Cellular uptake of tNG upon topical application on barrier-disrupted skin

In previous studies [9, 25], we showed that small amounts of tNG penetrated across the intact SC barrier and were internalized by epidermal cells. Also in this study, the analysis of skin sections incubated for 2 h at 37 °C showed a fluorescent signal indicating the presence of tNG also in the viable epidermis, especially for skin samples with disrupted skin barrier. Thus, further analyses were carried out to find out if the investigated tNG can be taken-up by skin cells. First, in vitro experiments were performed using primary keratinocytes and the keratinocyte cell line HaCaT (Fig. S1, Support Information) to test if tNG can be internalized by epidermis cells.

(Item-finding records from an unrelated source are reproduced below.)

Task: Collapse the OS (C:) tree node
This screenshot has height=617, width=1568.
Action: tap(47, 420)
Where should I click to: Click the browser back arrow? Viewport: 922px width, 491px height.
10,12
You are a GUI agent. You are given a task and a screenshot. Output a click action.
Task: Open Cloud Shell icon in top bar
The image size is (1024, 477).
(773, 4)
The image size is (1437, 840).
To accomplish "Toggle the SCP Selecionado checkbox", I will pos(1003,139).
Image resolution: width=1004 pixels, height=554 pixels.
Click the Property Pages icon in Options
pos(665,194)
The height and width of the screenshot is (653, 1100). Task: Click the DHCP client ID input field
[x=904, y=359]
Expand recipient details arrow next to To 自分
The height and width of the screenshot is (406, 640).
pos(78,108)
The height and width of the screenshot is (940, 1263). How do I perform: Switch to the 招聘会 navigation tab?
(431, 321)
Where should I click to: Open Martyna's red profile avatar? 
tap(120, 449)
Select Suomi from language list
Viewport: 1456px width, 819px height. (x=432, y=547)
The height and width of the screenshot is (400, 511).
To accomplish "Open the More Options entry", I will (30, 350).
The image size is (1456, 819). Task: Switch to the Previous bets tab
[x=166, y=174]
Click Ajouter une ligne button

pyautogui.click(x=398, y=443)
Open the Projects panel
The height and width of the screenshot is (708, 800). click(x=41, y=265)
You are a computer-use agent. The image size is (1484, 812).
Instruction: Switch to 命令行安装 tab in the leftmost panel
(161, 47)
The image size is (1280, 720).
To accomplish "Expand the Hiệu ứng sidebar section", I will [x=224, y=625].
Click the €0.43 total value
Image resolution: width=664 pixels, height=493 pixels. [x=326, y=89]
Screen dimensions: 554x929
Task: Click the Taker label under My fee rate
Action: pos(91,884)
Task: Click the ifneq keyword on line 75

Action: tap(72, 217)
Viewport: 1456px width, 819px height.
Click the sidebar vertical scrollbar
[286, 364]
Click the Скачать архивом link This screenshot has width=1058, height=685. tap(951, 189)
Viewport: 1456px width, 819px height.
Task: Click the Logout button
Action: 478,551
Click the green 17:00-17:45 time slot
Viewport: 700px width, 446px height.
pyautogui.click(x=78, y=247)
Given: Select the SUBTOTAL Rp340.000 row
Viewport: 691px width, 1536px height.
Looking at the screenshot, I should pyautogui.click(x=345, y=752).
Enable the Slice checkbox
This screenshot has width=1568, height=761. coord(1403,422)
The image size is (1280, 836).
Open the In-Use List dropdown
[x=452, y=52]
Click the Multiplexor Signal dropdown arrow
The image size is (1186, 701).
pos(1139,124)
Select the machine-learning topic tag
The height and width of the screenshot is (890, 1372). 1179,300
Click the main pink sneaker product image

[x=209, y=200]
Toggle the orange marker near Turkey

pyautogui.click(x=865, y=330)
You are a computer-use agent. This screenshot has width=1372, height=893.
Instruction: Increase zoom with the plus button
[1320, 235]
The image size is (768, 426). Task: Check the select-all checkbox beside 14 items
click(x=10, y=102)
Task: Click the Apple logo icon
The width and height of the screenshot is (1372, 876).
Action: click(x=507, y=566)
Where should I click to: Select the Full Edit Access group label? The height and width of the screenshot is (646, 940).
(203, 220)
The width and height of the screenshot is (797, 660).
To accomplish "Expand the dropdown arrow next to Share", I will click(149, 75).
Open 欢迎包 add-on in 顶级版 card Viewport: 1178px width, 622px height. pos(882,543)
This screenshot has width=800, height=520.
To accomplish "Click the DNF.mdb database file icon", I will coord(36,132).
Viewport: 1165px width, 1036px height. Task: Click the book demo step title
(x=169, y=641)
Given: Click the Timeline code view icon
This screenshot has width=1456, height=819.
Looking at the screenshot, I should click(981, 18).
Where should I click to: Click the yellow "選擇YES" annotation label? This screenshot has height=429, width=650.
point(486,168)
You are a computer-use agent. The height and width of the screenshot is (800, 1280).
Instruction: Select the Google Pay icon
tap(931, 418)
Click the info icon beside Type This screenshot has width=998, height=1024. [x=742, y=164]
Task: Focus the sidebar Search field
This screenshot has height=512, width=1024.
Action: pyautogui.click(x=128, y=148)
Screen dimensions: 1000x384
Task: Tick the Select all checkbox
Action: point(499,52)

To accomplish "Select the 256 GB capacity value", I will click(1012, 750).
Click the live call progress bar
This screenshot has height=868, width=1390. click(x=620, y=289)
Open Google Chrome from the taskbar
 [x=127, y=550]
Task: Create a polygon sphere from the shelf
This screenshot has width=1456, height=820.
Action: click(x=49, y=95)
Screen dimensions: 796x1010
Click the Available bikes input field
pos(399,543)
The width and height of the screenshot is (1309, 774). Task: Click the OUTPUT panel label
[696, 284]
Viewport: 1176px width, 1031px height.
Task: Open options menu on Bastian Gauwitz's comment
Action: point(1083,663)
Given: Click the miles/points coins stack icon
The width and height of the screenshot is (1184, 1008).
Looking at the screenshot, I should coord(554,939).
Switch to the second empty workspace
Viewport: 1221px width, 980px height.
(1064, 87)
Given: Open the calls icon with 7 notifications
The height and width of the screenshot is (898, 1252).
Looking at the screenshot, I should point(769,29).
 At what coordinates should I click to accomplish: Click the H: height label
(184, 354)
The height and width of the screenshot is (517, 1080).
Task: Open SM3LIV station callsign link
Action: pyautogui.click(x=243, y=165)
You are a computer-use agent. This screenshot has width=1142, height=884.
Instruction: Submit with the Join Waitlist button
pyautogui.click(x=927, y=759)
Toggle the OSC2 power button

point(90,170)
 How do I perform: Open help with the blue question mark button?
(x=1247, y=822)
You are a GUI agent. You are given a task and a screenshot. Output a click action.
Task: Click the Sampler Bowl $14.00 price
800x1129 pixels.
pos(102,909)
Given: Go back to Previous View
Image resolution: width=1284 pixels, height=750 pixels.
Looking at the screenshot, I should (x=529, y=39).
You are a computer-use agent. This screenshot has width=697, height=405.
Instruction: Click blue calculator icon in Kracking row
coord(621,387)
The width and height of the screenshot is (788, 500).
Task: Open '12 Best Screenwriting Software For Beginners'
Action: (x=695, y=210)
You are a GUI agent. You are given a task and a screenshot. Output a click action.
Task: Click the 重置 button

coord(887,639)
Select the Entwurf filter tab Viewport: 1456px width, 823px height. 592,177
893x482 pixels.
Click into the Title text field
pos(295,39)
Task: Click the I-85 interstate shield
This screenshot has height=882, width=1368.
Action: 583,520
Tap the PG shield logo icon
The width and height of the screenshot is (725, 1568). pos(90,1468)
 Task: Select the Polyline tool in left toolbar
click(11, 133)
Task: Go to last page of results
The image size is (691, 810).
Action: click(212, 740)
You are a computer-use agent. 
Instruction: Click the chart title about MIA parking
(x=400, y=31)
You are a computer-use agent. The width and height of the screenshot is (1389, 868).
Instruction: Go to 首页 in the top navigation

Confocal laser scanning microscopy of primary keratinocytes showed that tNG were internalized when cells are incubated for 2 h at 37 °C (Fig. S1a). tPG_tNG were localized in vesicles in the perinuclear region, indicating an endocytotic process. FL released by the tNG was also detected within the cells but with a more homogeneous distribution pattern than the tNG. HaCat cells were incubated with tNG at 4 and 37 °C (Fig. S1b) and analyzed by flow cytometry. No significant fluorescence intensity, with respect of control cells, was detected for cells incubated with the free dye FL at 4 °C and even at 37 °C (Fig. S1c). This is due to the fact that the free dye was washed out during the wash steps after incubation. On the contrary, a clear shift of the whole cell population was observed for samples incubated at 37 °C. Because of their size, tNG can be only taken-up by the energydependent process of endocytosis, whereby they are internalized in vesicles and thus cannot be washed out as the free dye [26, 27]. In addition, we could show that the internalization of tNG could be detected by flow cytometry. In order to find out if the tNG were also able to cross the SC and be internalized by skin cells, excised human skin from four different donors was treated with the investigated tNG and epidermis and dermis cells were isolated and analyzed by flow cytometry (Fig. 3). Figure 3a,b shows examples of flow cytometry histograms where the fluorescence intensity of isolated epidermis (Fig. 3a) and dermis (Fig. 3b) cells is plotted against cell counts. It is visible that the histograms of cells from skin samples with disrupted barrier are shifted with respect to control histograms (see insets). Figure 3c shows the averages of normalized MFI values from three different donors. 13

Whereas epidermis cells isolated from skin with intact barrier had rel. MFI values of 1.2 ± 0.5, i.e. fluorescence intensities similar to control cells, epidermal cells isolated from skin with impaired SC had higher relMFI values (1.7 ± 0.9). Also cells isolated from the dermis of barrier disrupted skin had higher MFI values (2.2 ± 0.6) than those of skin with intact barrier (1.7 ± 0.6). Whereas a clear shift was observed in the in vitro experiments, more moderate changes of cell fluorescence intensity were detected in the ex vivo experiments. Nevertheless, the results were reproducible and indicate that small amounts of cells isolated from the viable skin layers were associated with the investigated tNG. To draw comparisons between topically applied tNG and the dye used to tag the nanocarrier (IDCC), cells were analyzed after tNG and IDCC were applied on skin with disrupted barrier (Fig. 3d). Cells from skin treated with tNG showed higher fluorescence signals with rel. MFI values of 4.75 (epidermis) and 1.84 (dermis) compared to the samples treated with free dye (rel. MFI of 2.16 and 1.11 for epidermis and dermis, respectively). Despite the fact that the concentration of IDCC was the same in the two samples, cells from skin incubated with IDCC only had less dye because this was washed out during the isolation process. On the contrary, high molecular weight compounds like nanocarriers can be internalized or released only by energy-dependent processes, i.e. endocytosis and exocytosis, and cannot be simply washed out. Thus, these results show that tNG can penetrate the SC as a whole moiety and can be taken-up by skin cells. One step of the isolation process is the enzymatic treatment of dermis connective tissue, which is normally conducted at 37 °C. During this step, further uptake of penetrated tNG might occur. To find out if this was occurring, in this experiment the enzymatic digestion was performed at 4 °C, temperature at which all endocytosis processes are inhibited. The fact that also at these conditions similar rel. MFI were found confirmed that the up-take had occurred during tNG incubation with skin and not during the isolation process. We can summarize that, already after 2 h of incubation on skin surface, the investigated tNG could cross a disrupted SC and were taken-up by cells in both epidermis and dermis.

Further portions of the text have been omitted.